The Vice-President, Dr Mahamudu Bawumia, has said the government is working on a policy to give Faith-Based Organisations (FBO) that meet a particular threshold in terms of provision of social services, some incentives to empower them.
He acknowledged the enormous roles FBOs continue to play in the area of education, health and care for persons with disability, among others, to improve the standard of people in society.
Dr Bawumia announced this last Saturday during a sod-cutting ceremony for work to begin on a 2,000-acre, 9,000-home Integrated Community and Empowerment Centre for Persons With Disability (PWDs) at Agortor-Kope in the Osudoku Traditional Area of the Greater Accra Region.
Intervention
Known as the Charismatic Evangelistic Ministry (CEM) Ability Village, the enclave is designed to support and empower PWDs skills training and specialist health care to promote their full participation in all facets of society. The first phase of the project covers an area of 200 acres and is expected to cost $85.3 million. The project will be funded through donations, corporate and international donor contributions as well as by individual philanthropists.
Project
The CEM Ability Village will have an Empowerment Centre to provide Technical and Vocational Education and Training (TVET) and other skills training to address the employment challenges of PWDs, an ultra-modern hospital to cater for the specific needs of PWDs, as well as a technology centre to focus on software development and hardware assembly, and repair.

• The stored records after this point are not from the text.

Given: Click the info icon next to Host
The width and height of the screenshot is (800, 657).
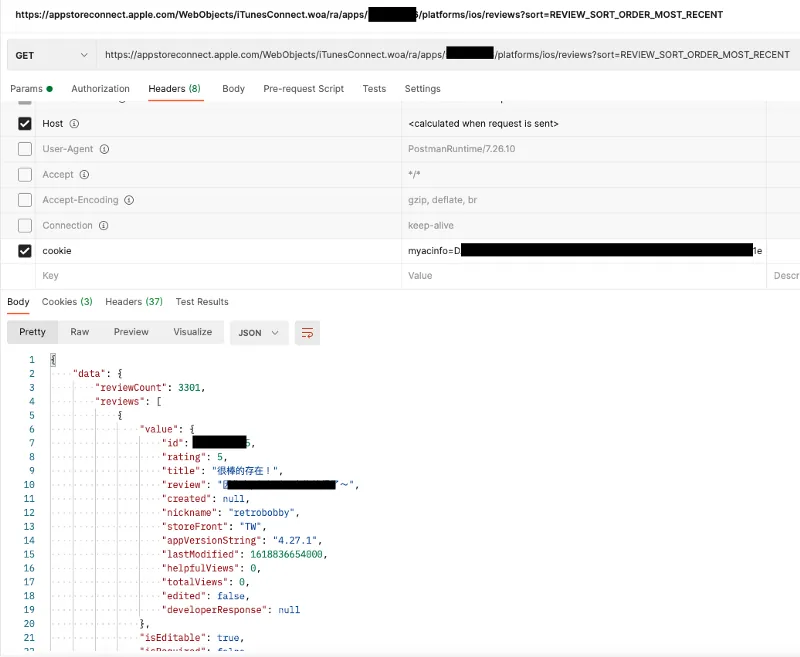Looking at the screenshot, I should pyautogui.click(x=75, y=124).
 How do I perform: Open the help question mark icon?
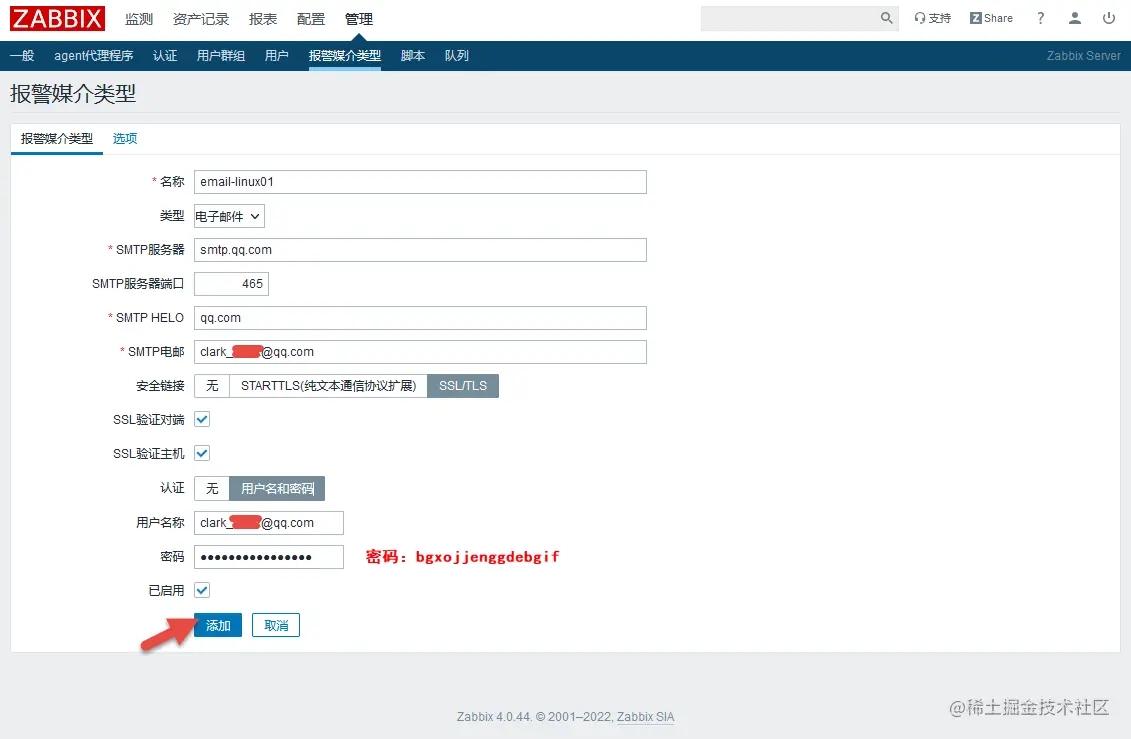pyautogui.click(x=1040, y=18)
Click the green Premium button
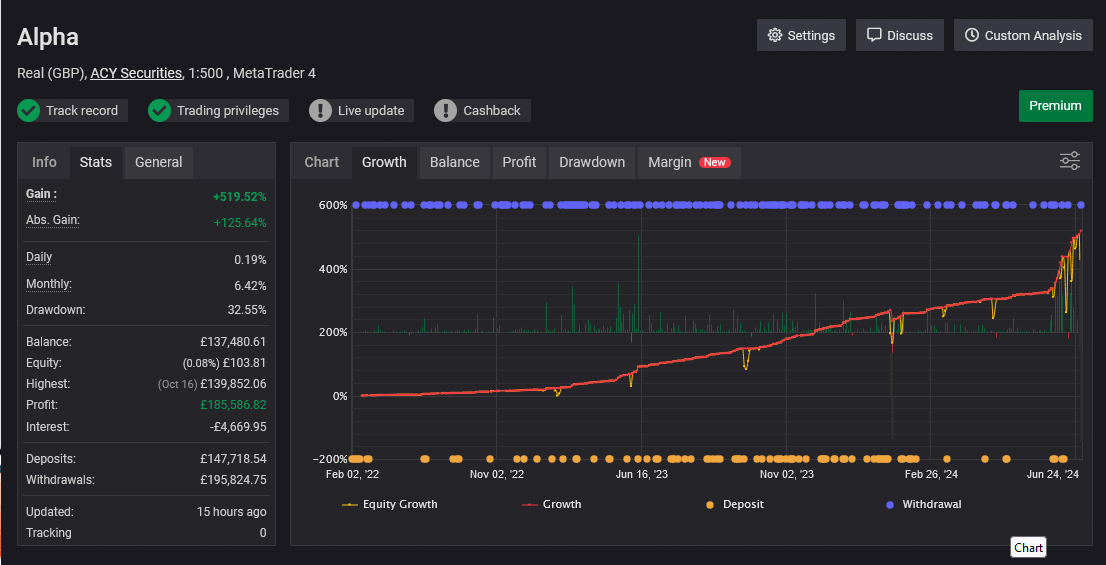Screen dimensions: 1106x565 1055,106
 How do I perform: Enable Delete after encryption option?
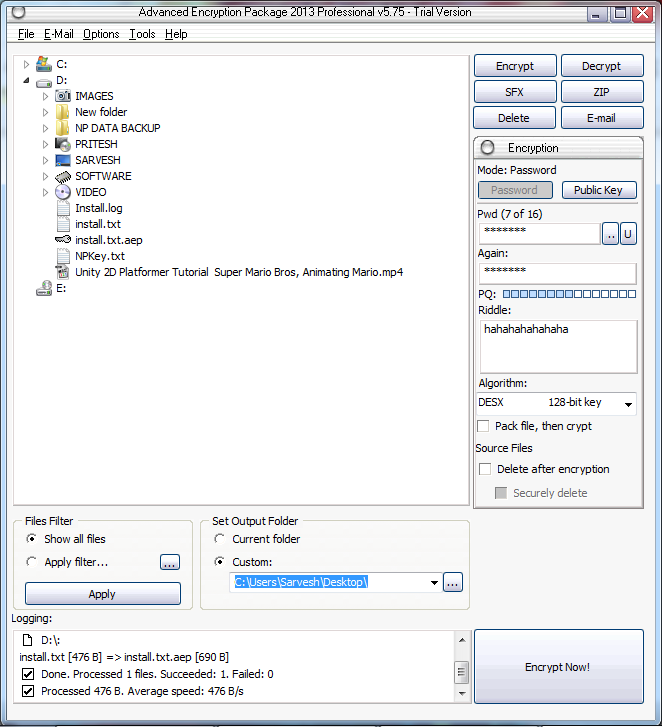(x=485, y=469)
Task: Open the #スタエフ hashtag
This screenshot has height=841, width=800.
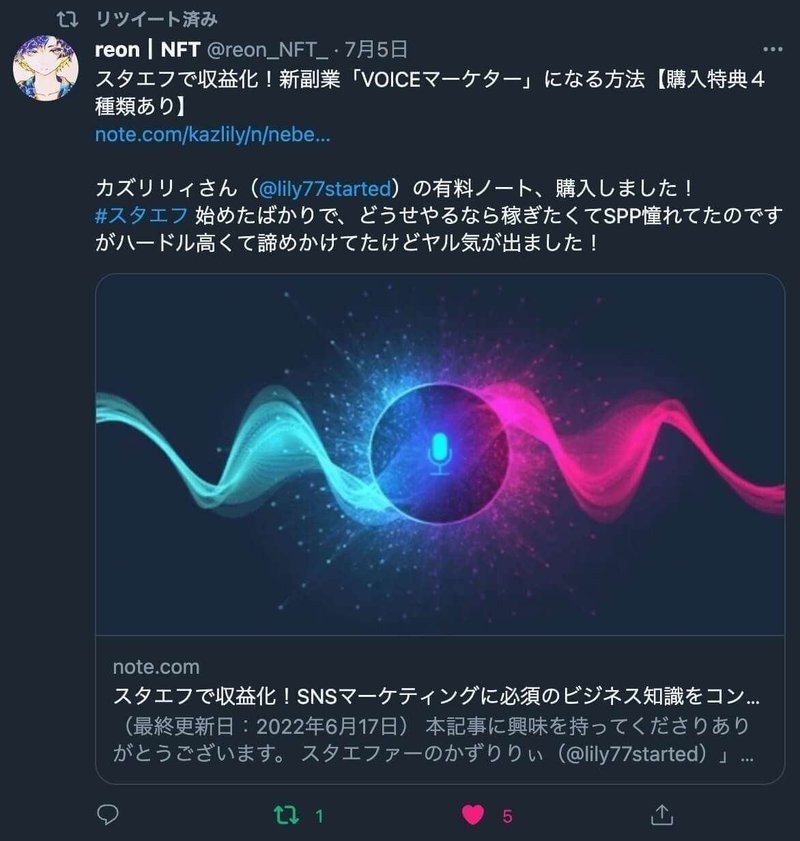Action: (142, 215)
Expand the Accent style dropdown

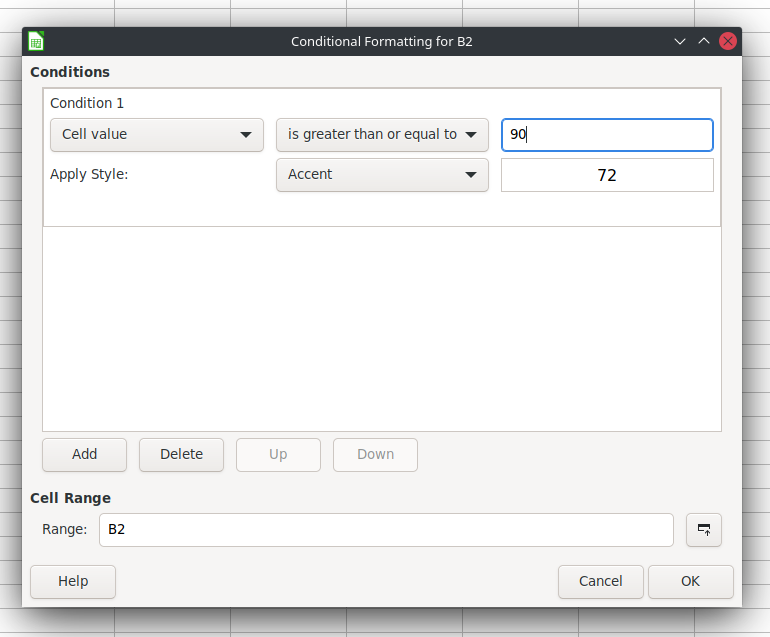(x=382, y=174)
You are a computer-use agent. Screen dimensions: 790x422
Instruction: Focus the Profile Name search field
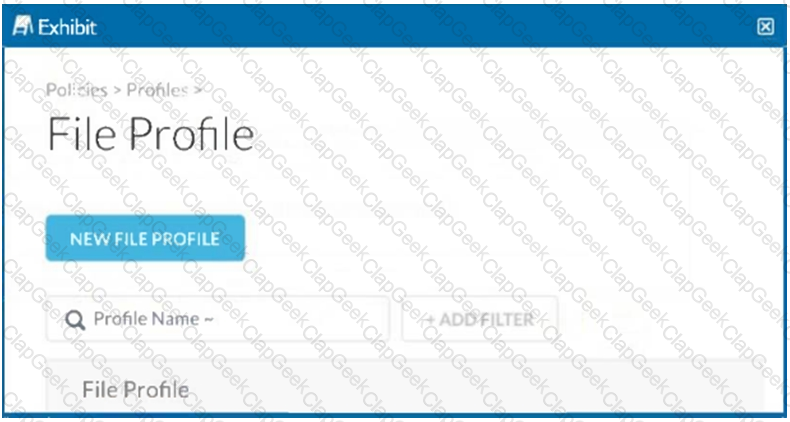(x=218, y=319)
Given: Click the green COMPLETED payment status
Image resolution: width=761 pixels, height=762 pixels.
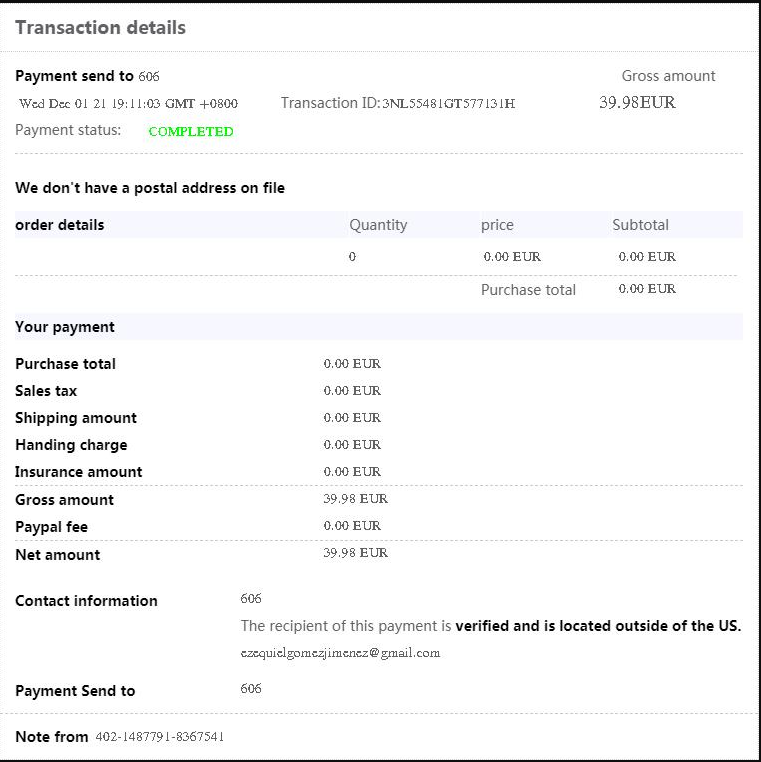Looking at the screenshot, I should click(x=190, y=131).
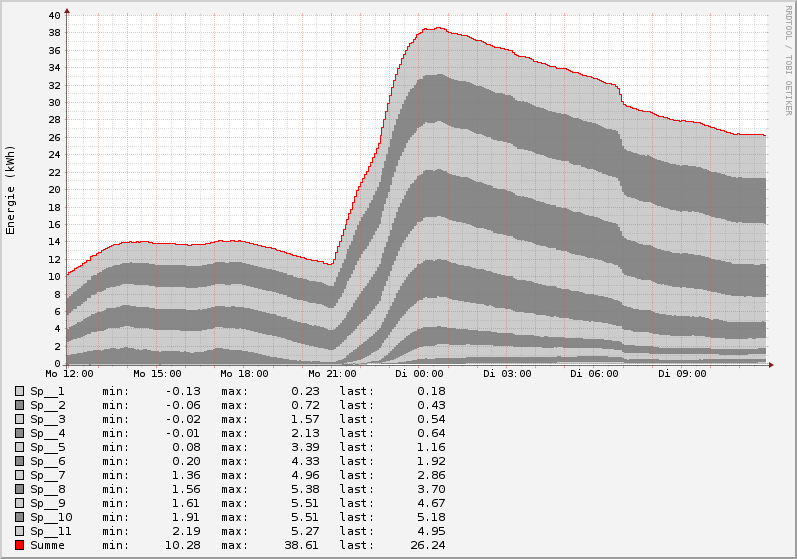Select the Sp__9 legend color box
This screenshot has width=797, height=559.
click(19, 503)
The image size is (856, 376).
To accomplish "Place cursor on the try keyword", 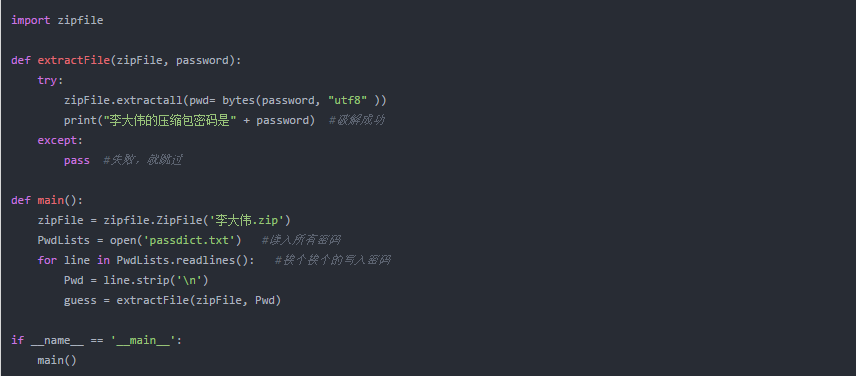I will (47, 80).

It will also have an advocacy, counselling, guidance and information service; assisted living and affordable housing support and support for PWDs to venture into agriculture.
Commendation
Dr Bawumia commended the leadership of the church for conceiving and undertaking such a major project. "I am clear in my mind that faith-based organisations who provide so much in the areas of education, healthcare and looking at the needs of PWDs must be provided special attention and incentives by the government to empower them to continue to provide these services to our dear country," he said.
Dr Bawumia noted that PWDs faced a variety of social, attitudinal, physical, educational, transportation and communication barriers in their everyday lives which affected their full inclusion in society. Those barriers, the Vice-President said, resulted in negative consequences such as social exclusion, physical and mental health challenges, discrimination, stigmatisation, low self-esteem and financial difficulties.
Marginalisation
The Chairman of the Board of Trustees of CEM Ability Village, Rev. Dr Steve Mensah, said PWDs in Ghana had been marginalised and their situation prompted the church to support them every year with the provision of basic needs and free medical services. He said the idea of an empowerment centre was to institutionalise the support of CEM offered PWDs to enable them to fulfil their dreams and aspirations in order to contribute meaningfully to society.
The Paramount Chief of the Osudoku Traditional Area, Nene Aadegbor Ngmongmowuyaa Kwesi Animle VI, in a speech read on his behalf, commended the CEM for extending the project to the area which would contribute to the opening up of the area for development.
The Executive Director of the Ghana Federation of Disability Organisation, Rita Kusi Kyeremaa, said PWDs constituted about 8 per cent of Ghana's current constitution who unfortunately continued to have limited access to services in terms of health, education, employment and other services.